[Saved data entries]
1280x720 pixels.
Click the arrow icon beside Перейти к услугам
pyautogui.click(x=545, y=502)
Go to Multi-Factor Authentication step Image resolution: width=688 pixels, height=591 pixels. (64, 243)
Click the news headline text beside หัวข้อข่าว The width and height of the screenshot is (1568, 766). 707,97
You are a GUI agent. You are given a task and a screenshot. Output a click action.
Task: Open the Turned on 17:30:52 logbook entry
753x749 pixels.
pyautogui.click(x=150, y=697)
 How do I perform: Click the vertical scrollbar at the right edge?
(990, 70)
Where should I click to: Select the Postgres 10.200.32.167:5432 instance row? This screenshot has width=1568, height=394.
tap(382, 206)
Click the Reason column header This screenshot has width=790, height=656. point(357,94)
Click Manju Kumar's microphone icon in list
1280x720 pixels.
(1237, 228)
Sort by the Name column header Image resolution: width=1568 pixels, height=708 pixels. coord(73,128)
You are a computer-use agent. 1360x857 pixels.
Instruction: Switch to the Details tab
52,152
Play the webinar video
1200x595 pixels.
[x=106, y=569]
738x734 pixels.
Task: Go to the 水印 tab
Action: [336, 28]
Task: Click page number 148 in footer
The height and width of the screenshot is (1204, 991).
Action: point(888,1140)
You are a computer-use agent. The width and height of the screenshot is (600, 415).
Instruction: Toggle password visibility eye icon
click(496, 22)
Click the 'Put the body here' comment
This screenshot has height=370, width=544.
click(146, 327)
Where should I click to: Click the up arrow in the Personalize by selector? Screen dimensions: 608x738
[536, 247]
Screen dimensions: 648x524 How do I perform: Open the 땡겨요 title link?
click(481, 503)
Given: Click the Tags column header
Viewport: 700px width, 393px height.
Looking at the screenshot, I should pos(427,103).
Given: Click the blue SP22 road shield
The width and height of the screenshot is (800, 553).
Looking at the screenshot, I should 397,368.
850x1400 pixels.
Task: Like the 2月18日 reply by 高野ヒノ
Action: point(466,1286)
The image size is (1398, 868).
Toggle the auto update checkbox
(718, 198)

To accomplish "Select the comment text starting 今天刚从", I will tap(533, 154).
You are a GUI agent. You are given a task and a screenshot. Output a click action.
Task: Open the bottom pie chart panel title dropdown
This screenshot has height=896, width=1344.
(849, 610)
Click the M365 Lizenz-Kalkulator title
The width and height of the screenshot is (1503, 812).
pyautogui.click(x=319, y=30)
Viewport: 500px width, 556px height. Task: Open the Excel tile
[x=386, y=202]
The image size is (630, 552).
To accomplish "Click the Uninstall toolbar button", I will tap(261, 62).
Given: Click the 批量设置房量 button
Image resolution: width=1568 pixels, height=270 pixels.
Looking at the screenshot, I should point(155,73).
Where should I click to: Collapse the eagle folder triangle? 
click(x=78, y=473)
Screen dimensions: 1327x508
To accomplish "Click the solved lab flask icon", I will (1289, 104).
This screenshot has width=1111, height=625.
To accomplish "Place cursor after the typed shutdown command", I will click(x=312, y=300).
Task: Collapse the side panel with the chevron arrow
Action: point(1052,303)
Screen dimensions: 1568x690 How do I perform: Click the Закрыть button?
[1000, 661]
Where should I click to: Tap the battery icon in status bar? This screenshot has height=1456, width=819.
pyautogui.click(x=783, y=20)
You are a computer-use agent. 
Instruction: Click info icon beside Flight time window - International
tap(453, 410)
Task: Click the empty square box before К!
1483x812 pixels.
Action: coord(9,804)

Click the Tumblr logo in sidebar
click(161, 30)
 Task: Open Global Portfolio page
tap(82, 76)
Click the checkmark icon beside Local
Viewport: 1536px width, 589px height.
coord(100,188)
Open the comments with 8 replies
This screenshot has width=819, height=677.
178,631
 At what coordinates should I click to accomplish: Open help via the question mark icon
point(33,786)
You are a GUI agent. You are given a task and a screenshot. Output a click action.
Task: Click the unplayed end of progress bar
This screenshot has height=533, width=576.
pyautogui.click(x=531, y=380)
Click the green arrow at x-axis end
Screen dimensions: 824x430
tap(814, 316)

■ What you are asked to do ■
Copy each line above where "size" appears.

■ Output below ■
The image size is (1398, 868).
The image size is (630, 552).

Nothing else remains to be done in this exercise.